We thank Michael Wonder for his comments on our article ‘Assessment of the therapeutic value of new medicines marketed in Australia’ which give us the opportunity to clarify some points further. We agree with him that the definition of pharmaceutical products which are ‘considered innovative as long as they are new and the success of innovation is defined in terms of sales, with the assumption that higher sales is a measure of the intrinsic worth of the innovation’ is more befitting of a pharmaceutical industry perspective than a standard definition used in economics. However, the confusion between ‘new’ and ‘innovative’ is often fostered in economic reports where ‘the conventional benchmark for measuring the pace of pharmaceutical innovation has been the total number of new molecular entities’ approved each year’ [1]. Therefore, the main aim of our study was to demonstrate that ‘new’ was not equivalent to ‘innovative’ with regards to therapeutic value in the context of pervasive beliefs that all new medicines bring ‘therapeutic innovation and better health outcomes’. Wonder states that we did not present solid evidence that such beliefs are widespread in Australia. Although we have not been able to identify a recent survey on this topic in Australia, there is evidence of these beliefs in other countries. In a recent US study, 39% of participants mistakenly believed that the US FDA approves only "extremely effective" drugs; 25% mistakenly believed that the FDA approves only drugs without serious side effects [2]. There is no evidence that the Australian public is more aware than the American public that only a minority of the new medicines marketed every year provides added therapeutic value compared to existing treatments. These beliefs are strongly encouraged by the pharmaceutical industry and are relayed by public relation campaigns and the media.

Wonder comments that we are ‘rather vague’ on what comparisons should be made to determine the therapeutic value of a medicine. The valuation of therapeutic innovation has mainly been addressed by funding agencies such as the Pharmaceutical Benefits Scheme (PBS) in Australia that requires evidence for efficacy, safety and cost-effectiveness of a new medicine against an appropriate comptor. Medicine regulatory agencies such as the Therapeutics Goods Administration (TGA) typically require the demonstration of the efficacy of a medicine against a placebo. The two main sources of information we used in our study to inform our assessment of the therapeutic value of new medicines were the French independent medical journal Prescrire, and the Pharmaceutical Benefits Advisory Committee (PBAC)’s assessments. Both use the best standard of current care as the comptor to estimate the therapeutic value of new medicines.

Wonder comments that we seem to imply that the TGA should only register new medicines that are associated with a clear benefit and that this may lead to only one registered medicine in a given pharmacological class. This is not our point. We argued that the TGA and other regulatory agencies should only register medicines that have been shown to be equally effective and safe as previously registered medicines. The current approval system allows the registration of medicines that may be less effective or less safe than existing medicines but may be heavily promoted as ‘newer’ and explicitly or implicitly ‘better’ medicines.

Wonder states that there is ample local experience to indicate that payers do not pay more for new medicines that do not provide any additional therapeutic benefit. We acknowledge that the PBAC does its best to get good value for money for new medicines despite the strong criticisms of the industry. However, there are also some examples where the PBS paid much more for new medicines (e.g. atorvastatin) compared to other countries that choose to promote and fund the use of older, off-patent medicines such as simvastatin.
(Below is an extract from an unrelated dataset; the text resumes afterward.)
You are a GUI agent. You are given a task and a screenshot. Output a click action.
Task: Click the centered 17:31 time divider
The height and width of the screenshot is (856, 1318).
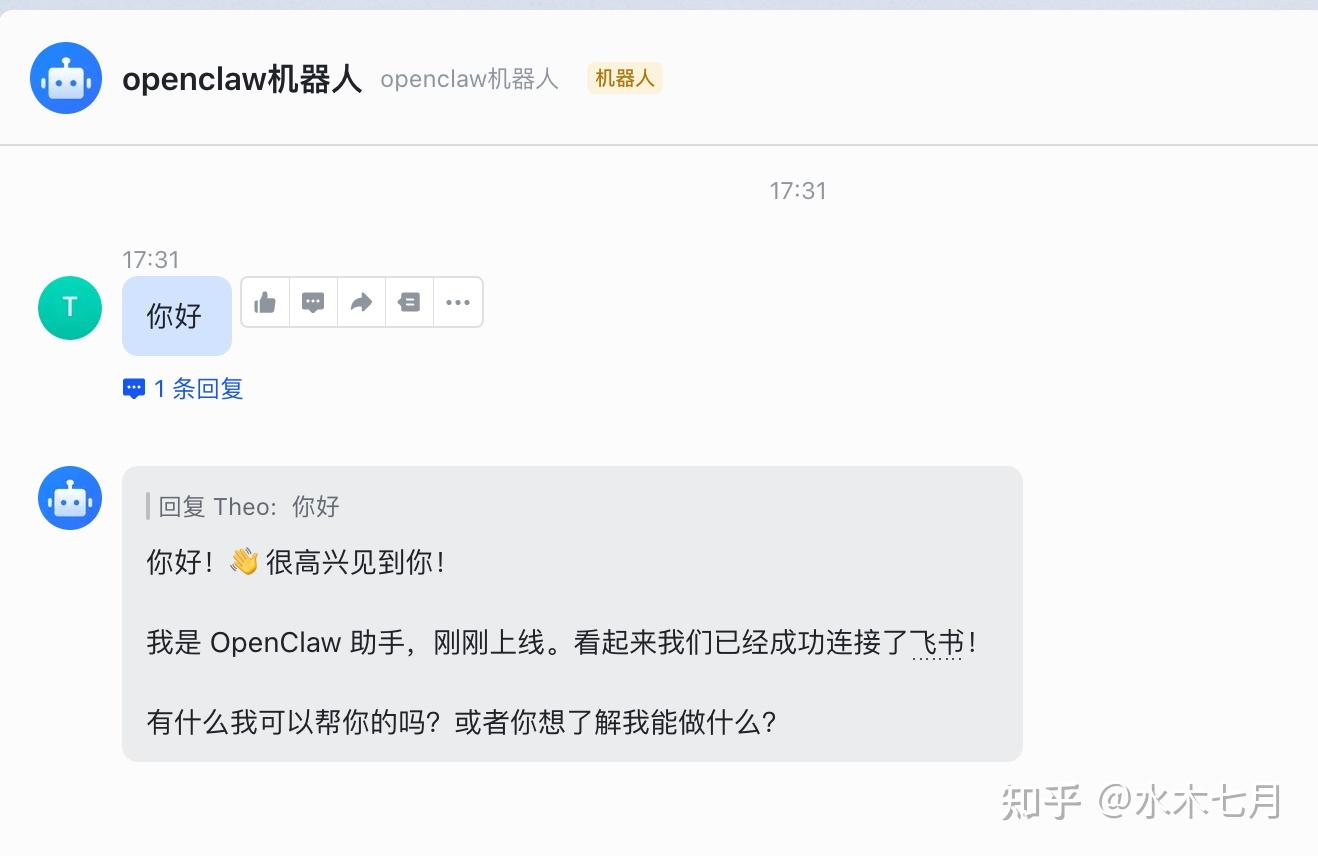click(798, 190)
Wonder comments that we ‘do not cite any examples where the safety of the Australian public has been compromised as a result of supposedly lax approval criteria’. In Australia, we are fortunate to have a strong funding agency, the PBS, that imposes restrictions on use of new medicines to ensure that they are used in a safe and cost-effective manner. However, PBS restrictions may not always be implemented in practice and there are numerous examples of ‘leakage’ , i.e. use of medicines by health professionals outside the PBS restricted indications, often as a result of intensive marketing campaigns. For example, a large proportion of prescriptions supplied through the PBS for the ‘gliptins’ , a new class of diabetes drugs do not currently meet the criteria for PBS subsidy [3]. These medicines have not demonstrated benefits in terms of long-term health outcomes compared to older diabetes medicines and have raised serious safety concerns. The extensive use of these diabetes medicines may expose Australian patients to serious adverse effects without additional therapeutic benefit.
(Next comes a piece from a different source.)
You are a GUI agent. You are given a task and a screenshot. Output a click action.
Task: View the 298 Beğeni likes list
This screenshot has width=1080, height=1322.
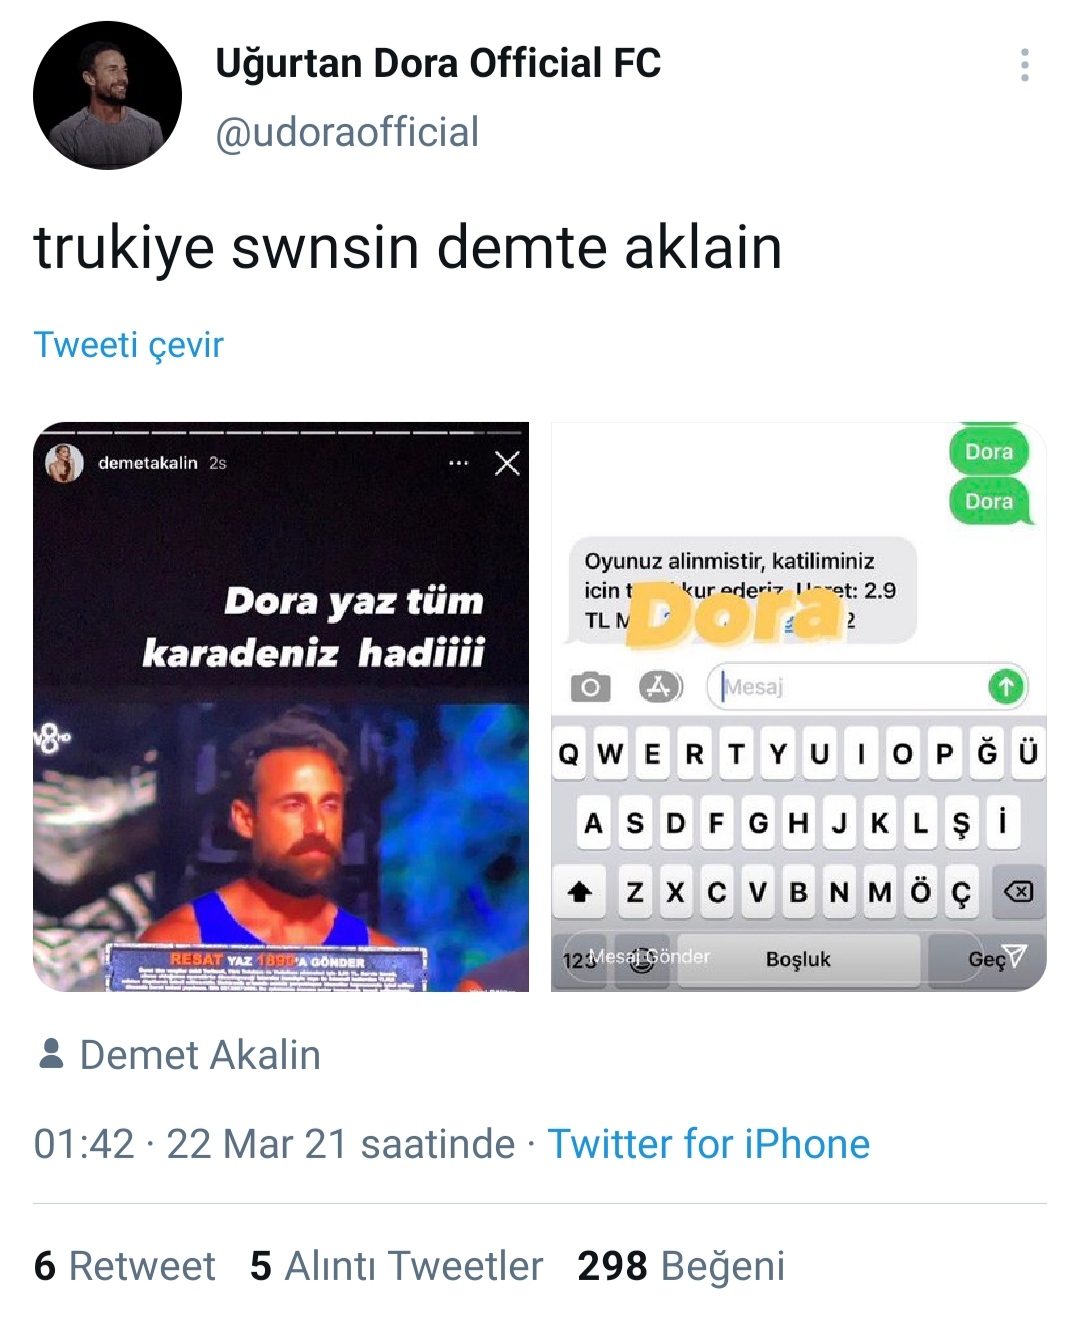pos(681,1266)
Finally, Wonder asks us to provide details on how stricter regulatory approval criteria would simplify the reimbursement process. Demands have be made for a strengthening of the criteria for regulatory approval including the requirement to demonstrate a minimal therapeutic improvement, in particular for cancer drugs [4, 5], and requirement of active-controlled trials [6, 7] that would therefore facilitate the assessment of the therapeutic value of new medicines by funding agencies [68].